* **Text segment**

Wednesday, July 21, 2010

AdVerve 40 - Harry Webber Redux


Play the show now.

The Man™ is back. Turns out he was just getting started last time. Anybody spared? DON’T BLAME HARRY. It’s our fault because we put him up to it. Harry opens with a story about the origins of the CBS logo and the behind the scenes skullduggery. (Well, for advertising it’s skullduggery at least.) Then we hit up Apartment living, Crooklyn style, listen in on a few calls with friend of the show Mel Gibson.

Since Harry actually knows Mel, he confirms a few of the things you already suspect about him, plus a few you didn’t. Who’s next? Oh yeah. Two guys named Jobs & Gates. BP and Obama then get their asses handed to them while Denzel gets mad love as we break down religiosity in The Book of Eli.*

YOU WANT MORE? Oliver North even shows up.

Miss this episode at your own risky business.

Subscribe via iTunes: Bill Green and Angela Natividad - AdVerve - AdVerve

*MAJOR SPOILER ALERT. Haven’t seen the movie yet? Then skip past 50:27 and go right to 01:10:31.

Topics:

00:00 – Intro/The CBS story
08:36 – Adterns
12:15 – Microsoft
27:01 – Mel Gibson and race ftw
37:33 – BP
40:23 – Obama’s turn
50:27 – The Book of Denzel
01:10:31 – Oliver North: domain typo king
01:19:21 – #saatchiLa
01:21:32 – Wrap

Linkage:
Send questions or comments to advervepodcast [at] gmail [dot] com. You can also leave a review.

Tuesday, July 20, 2010

When it rains...














I need a sub-directory to list all of BP’s gaffes. Now there’s seepage from the cap, and seepage from bad Photoshop work. The control room shot above? Look closer at the three screens to the right of center mah pixel-lovin readers. Things aren’t as they seem in some of the best retouching work this side of a Polish Microsoft site. That image actually ended up like this. (The two words on the far left are what really freak me out for some reason: Microsoft Excel.) BP though claims they had someone retouch in the shots because the screens in question didn’t have the cameras on at the time. Okay, makes sense, and I have no doubt there’s a lot of good people at the grunt level trying to fix this, but when you have zero room to maneuver in the court of public opinion, maybe spend less on TV ads and more on freelancers who know Photoshop? (Look how twisted this just got: We’re pissed because their Photoshop was bad, not that they tried to cover it up.) Regardless, BP says the original shot should be back in place tonight.

* **Data provided**

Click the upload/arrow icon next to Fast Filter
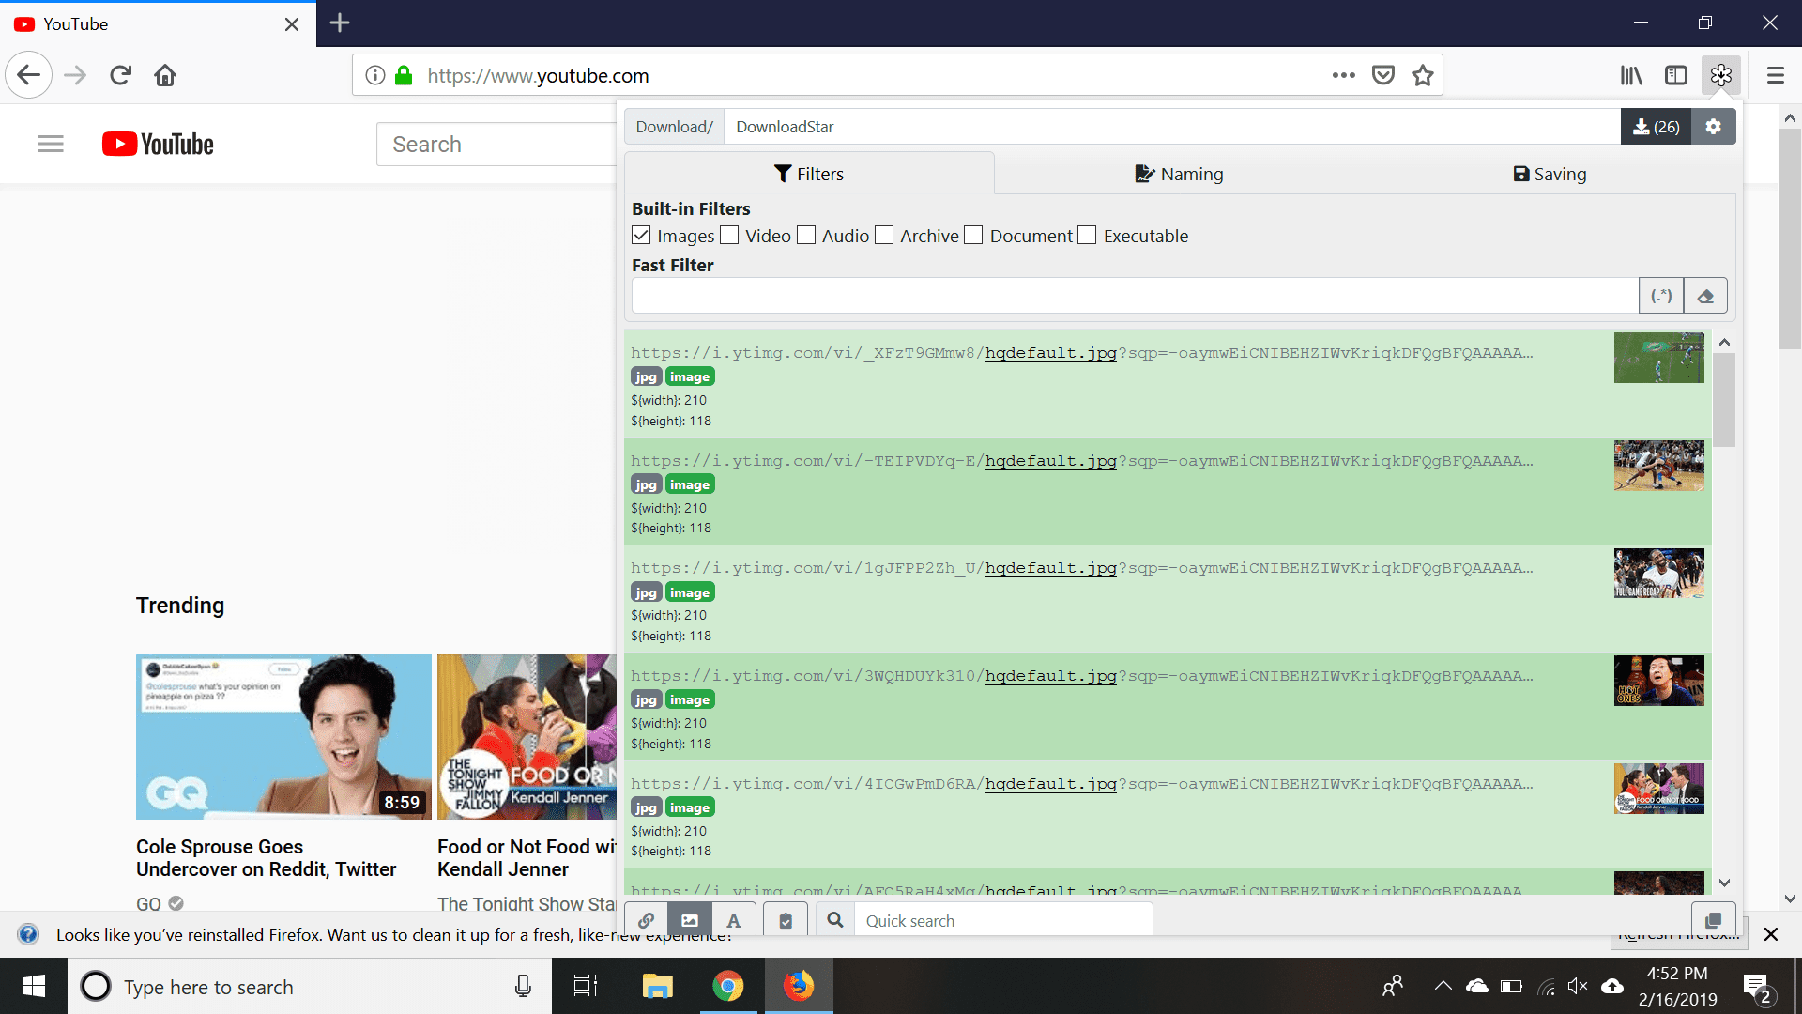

* **What is required**
What time stamp does the blog page list for the BP segment of the episode? Rely only on the blog page, not the data.

* **Solution to this task**
37:33